Say that we have $m$ points, and that our data consists of $p$-features. We then know that the log likelihood of a multivariate gaussian is (from https://stats.stackexchange.com/questions/351549/maximum-likelihood-estimators-multivariate-gaussian/351550)
$$l(\mu, \Sigma ) = - \frac{mp}{2} \log (2 \pi) - \frac{m}{2} \log |\Sigma| - \frac{1}{2} \sum_{i=1}^m \mathbf{(x^{(i)} - \mu)^T \Sigma^{-1} (x^{(i)} - \mu) } $$
Now, inserting the fact that $\Sigma = \sigma^2I$ we have that $|\Sigma| = |\sigma^2 I| = (\sigma^2)^p$, we get that
$$l(\mu, \sigma^2 ) = - \frac{mp}{2} \log (2 \pi) - \frac{mp}{2} \log \sigma^2 - \frac{1}{2 \sigma^2} \sum_{i=1}^m \mathbf{(x^{(i)} - \mu)^T (x^{(i)} - \mu) }$$
Deriving based on $\sigma^2$ we get that
$$\frac{\partial l}{\partial \sigma^2} = -\frac{mp}{2}\frac{1}{\sigma^2} + \frac{1}{2(\sigma^2)^2} \sum_{i=1}^m \mathbf{(x^{(i)} - \mu)^T (x^{(i)} - \mu) }$$
Setting the derivative to 0 we get that
$$\hat \sigma^2 = \frac{1}{mp} \sum_{i=1}^m \mathbf{(x^{(i)} - \mu)^T (x^{(i)} - \mu) } $$
But this is not the same as other results I have found online (for example https://stats.stackexchange.com/questions/238199/mle-of-multivariate-normal-distribution-with-diagonal-covariance-matrix which I think argue that $\hat \sigma^2 = \frac{1}{m} \sum_{i=1}^m \mathbf{(x^{(i)} - \mu)^T (x^{(i)} - \mu) }$ and http://cs229.stanford.edu/section/gaussians.pdf which states that it should equal the MLE from the univariate case).
What is going on here? I have for a while suspected that I calculate the determinant incorrectly, thus giving extra $p$ in the denominator, but I think that is not the case. Can you help me find out what is wrong in my reasoning?

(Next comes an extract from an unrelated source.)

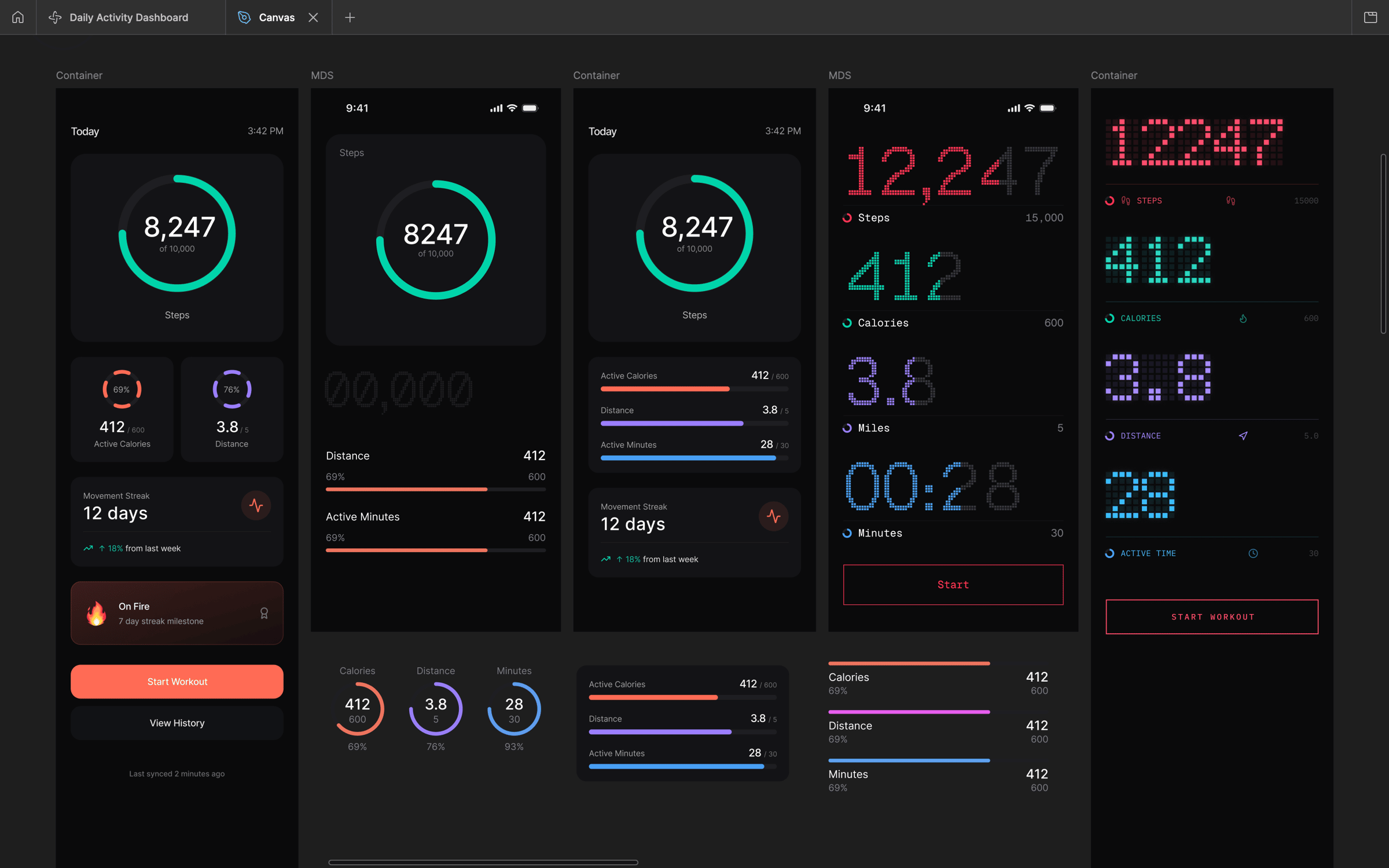The image size is (1389, 868).
Task: Select the 8,247 steps ring in first Container
Action: click(x=177, y=233)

Interestingly, I seem to have misunderstood the links I was referring to.
I did a quick simulation in python to see if I can estimate $\sigma^2$ with my formula.
with a "key" $\sigma^2 = 2$, this code outputs $\hat \sigma^2 \approx 2$. Seems like it was all a misunderstanding from my side.
To be clear, the correct MLE for spherical Gaussian distribution with $\Sigma = \sigma^2 I$ seems thus to be $$ \hat \sigma^2 = \frac{1}{mp} \sum_{i=1}^m \mathbf{(x^{(i)} - \mu)^T (x^{(i)} - \mu) }$$ at least according to this quick simulation. Hope this helps anyone that confuses themselves as badly as myself in the future.